**WORK ITEM**
Beginning with the line where "How do I perform: Click the Contacts" appears, please restate each line of the records below word for word until the last one, inclusive, and nothing else.

Collected data
□ □ □ □ □ □ □

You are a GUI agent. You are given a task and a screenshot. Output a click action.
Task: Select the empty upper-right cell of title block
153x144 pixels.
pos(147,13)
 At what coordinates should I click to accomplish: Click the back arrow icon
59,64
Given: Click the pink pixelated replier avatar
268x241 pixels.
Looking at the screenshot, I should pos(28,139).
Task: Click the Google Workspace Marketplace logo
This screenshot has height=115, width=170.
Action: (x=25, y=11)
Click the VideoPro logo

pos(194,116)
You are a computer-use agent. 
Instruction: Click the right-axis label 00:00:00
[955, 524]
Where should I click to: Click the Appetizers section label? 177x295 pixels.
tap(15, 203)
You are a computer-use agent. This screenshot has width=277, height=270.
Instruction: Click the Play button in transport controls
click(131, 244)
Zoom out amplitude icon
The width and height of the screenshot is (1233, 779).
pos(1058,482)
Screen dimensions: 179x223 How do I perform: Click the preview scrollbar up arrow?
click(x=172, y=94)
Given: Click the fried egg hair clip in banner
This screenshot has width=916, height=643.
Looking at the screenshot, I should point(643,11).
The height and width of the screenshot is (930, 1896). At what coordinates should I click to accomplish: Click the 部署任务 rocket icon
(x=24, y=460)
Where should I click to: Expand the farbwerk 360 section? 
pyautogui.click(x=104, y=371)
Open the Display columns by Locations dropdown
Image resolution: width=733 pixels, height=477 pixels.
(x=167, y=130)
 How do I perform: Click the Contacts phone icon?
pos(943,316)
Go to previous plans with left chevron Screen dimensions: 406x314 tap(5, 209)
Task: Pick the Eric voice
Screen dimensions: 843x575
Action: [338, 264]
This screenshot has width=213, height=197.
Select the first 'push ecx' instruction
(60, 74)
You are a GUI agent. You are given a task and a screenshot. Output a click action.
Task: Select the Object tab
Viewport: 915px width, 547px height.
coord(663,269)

□ □ □ □ □ □ □

**EXERCISE RESPONSE**
 How do I perform: Click the Contacts phone icon?
pos(943,316)
Go to previous plans with left chevron Screen dimensions: 406x314 tap(5, 209)
Task: Pick the Eric voice
Screen dimensions: 843x575
Action: [338, 264]
This screenshot has width=213, height=197.
Select the first 'push ecx' instruction
(60, 74)
You are a GUI agent. You are given a task and a screenshot. Output a click action.
Task: Select the Object tab
Viewport: 915px width, 547px height.
coord(663,269)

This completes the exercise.